[SUPPLIED PASSAGE]
While Oliva’s improvement over the course of the spring came from playing in-game, Hayes’ came in the cage and in work he put in off the field. He would stay back on games he didn’t play and watch video with Eckstein to work through his mechanics.

“I got to spend a bunch of time with him, just talking to him about the beginning of last year and things he saw that I wasn’t doing right,” Hayes said. “Just correcting that stuff… every now and then [I’ll] just send him some video and get some feedback from him.”

After a two-run Blue Jays eighth that was cut in half by a Cole Tucker two-out solo blast in the bottom half, Toronto would go on to win the game, 7-5.

Meanwhile, 3 ½ miles away at Pittsburgh’s minor league complex, Pirate City, the day was full of more questions than not. Minor League Baseball had released its statement at 3:51 p.m. ET to mirror what MLB said, but there was no official word on the status of minor league camp itself.

“[That morning] we woke up and went to the field, and it was just a really weird feeling,” Craig said. “There were people running around that you usually don’t see on the field, and [we’re] like ‘Okay, something’s about to happen, probably in the next day or so.’”

After spending the afternoon calling around to front office members who might know specifics, Craig finally got confirmation that the minor league side was also suspended.

The thought process on Thursday was that games would be shut down for a couple weeks but that practices and workouts at the facilities would continue. That too changed with the tides. On Friday, players in both camps were told they could go home or stay and wait it out. A couple days later, everyone was told to go home.

“[It was] just kind of like a ‘Wow, is this really happening?’ sort of thing,” Oliva said. “Everyone’s prepared, we’re at the end of spring training to basically start the season. The big-league guys are getting ready to have Opening Day shortly after, [I was expecting] to be in Triple-A so we had another week or two of spring training, and that all quickly changed. Quite the week to end spring training.”

Players dispersed all over the country, and some even further away than that. They watched as MLB’s would-be Opening Day in March passed by, and two weeks later when the minors were set to open.

“It was kind of weird and unfortunate for us,” Hayes said. “I mean, that’s what we work for all offseason, [but] at the same time it’s nice to come home and spend time with family, that extra time that we always lose out on during the season. It [was] kind of bittersweet not being able to go out there Opening Day because you always get those first-game butterflies.”
[/SUPPLIED PASSAGE]
- _DIRECTIONS_:
a - Rewrite the paragraph of the spring training shutdown passage that begins "The thought process on Thursday" as a short bulleted list that keeps its main facts.
b - In the spring training shutdown passage, reproduce the text word for word, starting with "After spending the" and going on through "was also suspended.".
c - Take the passage about the spring training shutdown further, picking up after its final sentence.
[INFORMATION SUPPLIED]
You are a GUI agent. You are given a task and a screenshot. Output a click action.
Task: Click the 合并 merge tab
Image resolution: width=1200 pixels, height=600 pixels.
[/INFORMATION SUPPLIED]
- _TASK-BY-TASK ANSWERS_:
a -
- Thursday: games were expected to stop for a couple of weeks, while practices and workouts at the facilities would continue.
- That plan changed.
- Friday: players in both camps were told they could go home or stay and wait it out.
- A couple of days later: everyone was told to go home.

b -
After spending the afternoon calling around to front office members who might know specifics, Craig finally got confirmation that the minor league side was also suspended.

c -
In those three spring/summer months that are usually dominated by baseball, Hayes took days off to spend time with his family, Oliva got to play catch with his dad and Craig visited his hometown in Johnson City, Tennessee in June for the first time in nine years.

“It’s been pretty crazy having, I guess you can say somewhat of a summer, [while] not playing ball,” Craig said. “I’d definitely rather be playing ball though, for sure.”

Now, they’ll get the chance. Hayes is in Pittsburgh at big-league camp after being added to the 40-man roster in the offseason, and Craig and Oliva are at PNG Field in Altoona, Pa., home of Pittsburgh’s Double-A affiliate, as part of a taxi squad.

From the original 60-man roster, 30 will be named to a big-league Opening Day roster, while three players will be carried on the road as part of a taxi squad and the rest will train in Altoona while they await a call up.

“I just want to be able to impact [the Pirates] as much as I can and show them that I have the ability and that I have the mental aspects of playing in the big leagues,” Craig said.

Like that Thursday in March, what is now the 2020 MLB season is going to be weird. The designated hitter has been implemented for both leagues, extra innings will start with a runner on second base, and there is no minor league season.

Now all there’s left to do is hope that every day moving forward is quiet, with no breaking news to report on the baseball front – and that we never reach the chaos of March 12 again.